Some 35,000 years ago the M45 mutation saw my paternal lineage moving in small big game hunting groups onto the open savannah, travelling north-west across Kyrgyzstan and Kazakhstan. M45 went on to create the Q and R groups (see above) that eventually populated the planet. One M45 descendant group is mostly found in India – the Saora from Andhra Pradesh, the Bhumji from Assam, West Bengal, Odisha and Jharkhand and Muslim groups in the far north-east of Manipur.
Around 30,000 years ago the M207 marker would be the stepping stone to several important groups, though none of them mine –the R-M432 from which most western European men derive and R-L62 which is common in eastern Europe and India.
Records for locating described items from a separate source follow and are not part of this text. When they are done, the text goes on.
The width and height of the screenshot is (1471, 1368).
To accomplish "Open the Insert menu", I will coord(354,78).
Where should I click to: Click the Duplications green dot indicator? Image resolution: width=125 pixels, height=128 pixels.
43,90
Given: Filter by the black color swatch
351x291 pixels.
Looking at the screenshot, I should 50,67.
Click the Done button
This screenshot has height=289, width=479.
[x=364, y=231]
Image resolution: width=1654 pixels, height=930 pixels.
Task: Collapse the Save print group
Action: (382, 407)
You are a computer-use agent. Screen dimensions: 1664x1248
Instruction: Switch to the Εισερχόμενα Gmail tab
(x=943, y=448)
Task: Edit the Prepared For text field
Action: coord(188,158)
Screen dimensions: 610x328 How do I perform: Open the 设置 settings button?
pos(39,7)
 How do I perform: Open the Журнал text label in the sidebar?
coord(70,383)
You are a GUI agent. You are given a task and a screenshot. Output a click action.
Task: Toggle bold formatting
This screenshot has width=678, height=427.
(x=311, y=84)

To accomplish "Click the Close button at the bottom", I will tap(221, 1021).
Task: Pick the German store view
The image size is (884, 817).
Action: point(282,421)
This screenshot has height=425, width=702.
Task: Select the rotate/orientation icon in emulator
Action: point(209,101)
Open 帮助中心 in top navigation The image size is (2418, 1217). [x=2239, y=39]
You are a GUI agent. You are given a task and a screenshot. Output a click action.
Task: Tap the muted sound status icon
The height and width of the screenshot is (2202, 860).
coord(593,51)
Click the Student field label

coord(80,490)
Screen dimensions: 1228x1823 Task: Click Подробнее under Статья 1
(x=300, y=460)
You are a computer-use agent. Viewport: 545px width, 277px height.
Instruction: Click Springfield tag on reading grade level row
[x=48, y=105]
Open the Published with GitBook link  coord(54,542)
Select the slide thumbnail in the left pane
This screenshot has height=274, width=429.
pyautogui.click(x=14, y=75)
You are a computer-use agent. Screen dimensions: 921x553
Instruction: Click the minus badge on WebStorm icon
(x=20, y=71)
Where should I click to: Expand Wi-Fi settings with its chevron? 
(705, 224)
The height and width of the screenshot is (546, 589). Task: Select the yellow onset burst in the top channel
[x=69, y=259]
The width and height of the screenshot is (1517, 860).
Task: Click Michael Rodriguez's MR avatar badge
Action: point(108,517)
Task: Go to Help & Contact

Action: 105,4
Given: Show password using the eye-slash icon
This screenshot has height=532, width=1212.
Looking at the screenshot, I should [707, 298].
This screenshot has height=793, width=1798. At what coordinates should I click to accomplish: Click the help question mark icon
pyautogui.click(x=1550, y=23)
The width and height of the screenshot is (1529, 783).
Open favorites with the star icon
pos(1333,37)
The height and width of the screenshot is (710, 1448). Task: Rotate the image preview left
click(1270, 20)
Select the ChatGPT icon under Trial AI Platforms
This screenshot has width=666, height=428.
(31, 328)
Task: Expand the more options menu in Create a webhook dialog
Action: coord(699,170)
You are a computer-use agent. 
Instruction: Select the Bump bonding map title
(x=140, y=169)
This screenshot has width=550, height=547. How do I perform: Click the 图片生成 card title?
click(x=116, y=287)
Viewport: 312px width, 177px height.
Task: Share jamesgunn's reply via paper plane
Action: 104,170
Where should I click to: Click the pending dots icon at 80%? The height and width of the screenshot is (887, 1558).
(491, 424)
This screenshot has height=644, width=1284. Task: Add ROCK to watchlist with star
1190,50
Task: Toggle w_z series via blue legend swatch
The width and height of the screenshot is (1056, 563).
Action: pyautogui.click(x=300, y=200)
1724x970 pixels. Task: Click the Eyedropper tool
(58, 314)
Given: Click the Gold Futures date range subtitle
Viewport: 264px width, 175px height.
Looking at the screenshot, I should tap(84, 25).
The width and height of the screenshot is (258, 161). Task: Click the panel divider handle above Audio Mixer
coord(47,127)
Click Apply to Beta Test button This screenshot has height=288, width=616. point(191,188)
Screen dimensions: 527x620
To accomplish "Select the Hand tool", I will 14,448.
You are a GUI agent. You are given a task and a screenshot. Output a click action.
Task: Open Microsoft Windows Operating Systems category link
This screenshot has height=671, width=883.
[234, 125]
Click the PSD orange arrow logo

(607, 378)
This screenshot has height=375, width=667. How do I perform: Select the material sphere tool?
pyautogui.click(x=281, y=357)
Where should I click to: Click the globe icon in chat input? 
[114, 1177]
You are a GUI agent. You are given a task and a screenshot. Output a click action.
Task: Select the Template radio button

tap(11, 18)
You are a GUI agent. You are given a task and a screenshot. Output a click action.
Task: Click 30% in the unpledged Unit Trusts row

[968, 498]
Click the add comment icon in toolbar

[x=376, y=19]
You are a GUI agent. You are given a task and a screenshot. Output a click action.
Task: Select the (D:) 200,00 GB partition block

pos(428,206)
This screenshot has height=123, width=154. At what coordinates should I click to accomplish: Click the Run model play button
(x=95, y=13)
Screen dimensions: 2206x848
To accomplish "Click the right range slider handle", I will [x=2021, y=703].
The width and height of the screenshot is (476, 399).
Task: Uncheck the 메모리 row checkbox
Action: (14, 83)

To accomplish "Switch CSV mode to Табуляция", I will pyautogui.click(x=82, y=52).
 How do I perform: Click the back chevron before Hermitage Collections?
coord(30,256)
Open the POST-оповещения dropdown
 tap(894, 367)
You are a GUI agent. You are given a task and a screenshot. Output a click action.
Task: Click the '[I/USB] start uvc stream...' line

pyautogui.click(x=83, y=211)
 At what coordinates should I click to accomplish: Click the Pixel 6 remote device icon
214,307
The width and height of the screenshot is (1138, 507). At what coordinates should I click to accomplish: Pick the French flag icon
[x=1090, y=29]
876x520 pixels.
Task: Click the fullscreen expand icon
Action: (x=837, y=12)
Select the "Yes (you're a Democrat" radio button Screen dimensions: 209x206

My paternal lineage went down the P231 route around 25,000 years ago as they travelled across southern Russia and Belarus into Europe collecting new markers as they went. Research is still ongoing and the next five markers in my male lineage present a confused picture:
- M343 emerging 22,000-17,000 years ago represents 7% of Russian males (including Tsar Nicholas II), 13% of males in the Balkans, 21% of Eastern Europeans, 43% of Central Europeans and 55-58% of Western Europeans
- M269 between 15,000 and 6,500 years ago is present in 5% of males in Kazakhstan, 6-8% of those in Turkey, 13-14% of Greeks, 32% of Germans, 85% of the Welsh and 90% of east-coast Irish
- P310 is present in just 1-2% of males in Iran, Kazakhstani and Lebanon, 5% in Oman, 8% in Italy, 38% in Spain, 45% in France and 48-52% in Ireland
- U106, from as early as 14,000 until 4,250 years ago, appears strong in Benelux – 14% presence in the Netherlands, 13% in Luxembourg and 12% in Belgium – just 6-9% in the UK, 4-5% in Cyprus and just 1-2% in Italy and Spain
- L48, 7% of Belgian males, 4% of Netherlands, 3-4% in England, 3% in Denmark and Switzerland and 2-3% in Germany. The geneticists provide a ‘heat map’ that shows U106 is particularly present in Western Europe.
I don’t believe there is any way that I can seek to fill the gap from DNA’s 2,500 BCE to Sims of Yetherham in 935 CE.
So here ends my ‘accompt’. John Denton wrote his in Cumberland in 1603, mine is completed in Oxfordshire in 2016. If it turns out the next has the same interval I wonder where in 2400 it will be prepared, in what format – and whether the author will be a Robert Soulsby Denton?